Reflexiones semanales
5 de abril 2020

Domingo de Ramos, semana de Pasión

Domingo de Ramos

Comenzamos una Semana Santa con toda la grandeza y sentido de siempre, pero de una manera especial al no ver las procesiones por nuestras calles y plazas. ¿Se ha apagado la vida? ¿Cómo podremos vivir una Semana Santa sin los pasos en la calle? ¡Cuántas preguntas guarda dentro nuestro corazón! Pensemos un momento en la situación que ha vivido y está viviendo la humanidad entera, cómo hemos tenido que subir al monte Calvario, todos, con el peso de una cruz que ni nos imaginábamos, a causa de un virus pequeño, pero con una fuerza descomunal.
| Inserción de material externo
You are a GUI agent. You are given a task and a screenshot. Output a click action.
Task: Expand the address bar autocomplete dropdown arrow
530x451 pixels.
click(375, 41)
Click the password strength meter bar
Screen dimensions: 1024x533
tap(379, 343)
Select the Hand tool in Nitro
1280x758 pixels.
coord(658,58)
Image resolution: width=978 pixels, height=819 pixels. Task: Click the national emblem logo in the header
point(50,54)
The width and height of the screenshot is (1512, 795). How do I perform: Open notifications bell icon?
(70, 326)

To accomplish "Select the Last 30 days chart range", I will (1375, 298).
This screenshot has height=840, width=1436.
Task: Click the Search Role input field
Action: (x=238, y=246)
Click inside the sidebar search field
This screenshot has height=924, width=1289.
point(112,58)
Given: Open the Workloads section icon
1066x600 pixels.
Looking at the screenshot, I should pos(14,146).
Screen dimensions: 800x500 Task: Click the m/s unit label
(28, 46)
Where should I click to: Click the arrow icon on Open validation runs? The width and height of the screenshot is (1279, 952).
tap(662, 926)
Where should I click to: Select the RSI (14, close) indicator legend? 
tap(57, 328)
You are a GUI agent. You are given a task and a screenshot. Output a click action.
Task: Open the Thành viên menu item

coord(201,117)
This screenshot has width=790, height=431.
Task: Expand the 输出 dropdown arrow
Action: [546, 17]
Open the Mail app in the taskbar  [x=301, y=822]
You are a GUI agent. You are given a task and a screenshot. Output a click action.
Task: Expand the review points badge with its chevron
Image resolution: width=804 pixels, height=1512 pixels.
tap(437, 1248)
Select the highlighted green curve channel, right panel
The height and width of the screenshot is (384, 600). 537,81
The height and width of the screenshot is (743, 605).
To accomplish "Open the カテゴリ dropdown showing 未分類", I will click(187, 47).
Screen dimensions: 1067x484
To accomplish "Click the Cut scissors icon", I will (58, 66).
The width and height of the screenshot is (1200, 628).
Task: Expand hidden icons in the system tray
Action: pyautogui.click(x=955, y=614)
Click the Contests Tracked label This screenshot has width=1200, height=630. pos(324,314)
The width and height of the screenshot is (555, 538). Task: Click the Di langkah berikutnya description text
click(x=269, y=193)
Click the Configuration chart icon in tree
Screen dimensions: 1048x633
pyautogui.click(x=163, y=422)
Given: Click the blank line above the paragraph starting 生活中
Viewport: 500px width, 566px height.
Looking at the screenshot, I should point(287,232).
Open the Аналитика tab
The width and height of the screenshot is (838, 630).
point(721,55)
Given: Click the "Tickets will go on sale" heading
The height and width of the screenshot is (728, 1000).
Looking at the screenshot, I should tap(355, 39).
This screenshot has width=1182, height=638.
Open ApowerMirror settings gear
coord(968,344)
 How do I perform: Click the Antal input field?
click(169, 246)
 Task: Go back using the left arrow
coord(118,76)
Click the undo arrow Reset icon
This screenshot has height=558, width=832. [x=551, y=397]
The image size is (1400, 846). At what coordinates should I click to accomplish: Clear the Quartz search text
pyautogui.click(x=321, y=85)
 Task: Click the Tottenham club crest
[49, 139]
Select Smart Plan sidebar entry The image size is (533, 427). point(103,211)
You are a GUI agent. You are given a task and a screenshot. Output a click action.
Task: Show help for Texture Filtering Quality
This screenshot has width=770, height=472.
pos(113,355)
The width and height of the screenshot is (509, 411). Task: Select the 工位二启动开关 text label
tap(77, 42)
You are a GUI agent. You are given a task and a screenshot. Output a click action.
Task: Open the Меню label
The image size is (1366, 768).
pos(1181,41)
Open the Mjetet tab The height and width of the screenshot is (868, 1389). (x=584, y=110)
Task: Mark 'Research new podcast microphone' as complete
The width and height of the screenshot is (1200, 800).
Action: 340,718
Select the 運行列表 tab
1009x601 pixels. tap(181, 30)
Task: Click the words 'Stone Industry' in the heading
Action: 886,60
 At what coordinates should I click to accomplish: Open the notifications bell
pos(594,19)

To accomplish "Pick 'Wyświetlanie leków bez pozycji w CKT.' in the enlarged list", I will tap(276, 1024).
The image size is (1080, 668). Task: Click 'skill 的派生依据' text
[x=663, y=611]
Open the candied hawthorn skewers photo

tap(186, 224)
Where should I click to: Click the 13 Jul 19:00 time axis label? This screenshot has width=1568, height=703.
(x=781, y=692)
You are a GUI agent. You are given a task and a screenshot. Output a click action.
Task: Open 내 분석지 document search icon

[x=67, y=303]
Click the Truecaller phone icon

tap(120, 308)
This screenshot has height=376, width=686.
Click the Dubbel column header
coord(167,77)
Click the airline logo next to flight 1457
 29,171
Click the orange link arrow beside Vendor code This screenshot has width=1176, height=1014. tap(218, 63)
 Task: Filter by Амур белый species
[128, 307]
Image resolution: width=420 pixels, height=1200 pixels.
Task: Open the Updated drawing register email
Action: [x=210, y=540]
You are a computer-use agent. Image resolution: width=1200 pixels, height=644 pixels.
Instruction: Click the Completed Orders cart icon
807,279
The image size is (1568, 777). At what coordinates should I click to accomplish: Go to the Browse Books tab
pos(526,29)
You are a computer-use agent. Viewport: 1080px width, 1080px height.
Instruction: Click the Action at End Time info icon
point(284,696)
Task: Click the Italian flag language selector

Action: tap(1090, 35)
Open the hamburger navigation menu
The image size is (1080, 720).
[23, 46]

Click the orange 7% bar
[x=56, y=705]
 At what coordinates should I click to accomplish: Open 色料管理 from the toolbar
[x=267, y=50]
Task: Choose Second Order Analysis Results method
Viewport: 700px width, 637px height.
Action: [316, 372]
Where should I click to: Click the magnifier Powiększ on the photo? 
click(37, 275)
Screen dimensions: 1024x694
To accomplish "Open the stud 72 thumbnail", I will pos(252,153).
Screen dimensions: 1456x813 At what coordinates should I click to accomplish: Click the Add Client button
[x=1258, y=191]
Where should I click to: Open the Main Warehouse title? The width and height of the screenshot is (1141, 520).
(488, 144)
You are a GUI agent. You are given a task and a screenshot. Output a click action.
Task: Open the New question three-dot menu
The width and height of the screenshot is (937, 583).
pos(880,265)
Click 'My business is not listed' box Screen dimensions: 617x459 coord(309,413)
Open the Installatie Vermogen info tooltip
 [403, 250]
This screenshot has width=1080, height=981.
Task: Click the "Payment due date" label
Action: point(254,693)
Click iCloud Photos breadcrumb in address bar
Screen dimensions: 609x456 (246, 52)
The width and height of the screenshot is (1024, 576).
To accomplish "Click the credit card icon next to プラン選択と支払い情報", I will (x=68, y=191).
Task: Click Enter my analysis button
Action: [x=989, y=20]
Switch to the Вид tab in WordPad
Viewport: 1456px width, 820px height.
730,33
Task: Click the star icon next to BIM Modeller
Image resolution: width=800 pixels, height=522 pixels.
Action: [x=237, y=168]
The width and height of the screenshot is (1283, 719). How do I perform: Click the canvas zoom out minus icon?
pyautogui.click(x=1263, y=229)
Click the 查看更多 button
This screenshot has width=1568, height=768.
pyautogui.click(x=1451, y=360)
Los progresos de la humanidad en tantos campos parece que nos han oscurecido la realidad, que seguimos siendo frágiles y débiles, pero esta situación vivida nos está enseñado algo positivo, que necesitamos a Dios, que es importante abrir las puertas a la confianza y esperanza en Dios. Y, ¡claro que podemos vivir la Semana Santa con todo su esplendor!

Esta Semana Santa será la más inolvidable de la historia, porque habremos aprendido a escuchar a Dios, a hacer silencio para contemplar y para meternos en la historia siguiendo a Cristo cargando con la cruz por la Vía Dolorosa. Hay que vivir la Semana Santa, un tiempo lleno de hermosas experiencias y numerosos avisos del ejemplar y fiel amor entregado de Nuestro Señor. Cristo, en este Domingo de Ramos, vuelve a ser aclamado a la entrada de Jerusalén; a estos gritos les seguirá la petición de que le crucifiquen. Será preciso hacer un alto en el camino para contemplar y para ver si tú también estás en el grupo gritando o eres de los que se preguntaban: “¿Quién es este?”. Lo cierto, es que Jesucristo entró en Jerusalén entre los gritos de alabanza de unos, la indiferencia e ignorancia de otros y la confesión de fe de los creyentes… La gente suele vivir más o menos superficialmente los acontecimientos, por esta razón te propongo que pongas mucha atención y participes con intensidad en este nuevo Domingo de Ramos.

Anota en tu cuaderno las palabras dirigidas a los discípulos tras el encuentro con la Samaritana: “Mi alimento es hacer la voluntad del que me envió a acabar su obra” (Jn 4, 34). Jesús vive de la voluntad del Padre, aquí está la clave de la Semana Santa, en esta Historia de Amor que ha comenzado en la obediencia al Padre. El testimonio valiente de Jesús nos da seguridad para no caer ante las tentaciones que nos plantee la vida, nos servirá de criterio y nos abrirá las puertas de la esperanza. Sabiendo imitar a Cristo no tendremos miedo, se nos disiparán las dudas. Os ruego que sigáis las celebraciones de la Iglesia, como habéis hecho en este tiempo de crisis y ofrezcamos este sacrificio por todos los crucificados del mundo. Mi respeto y admiración por todos los cofrades, por vuestro valor y ejemplo. Mantened la esperanza, que Dios devuelve el ciento por uno.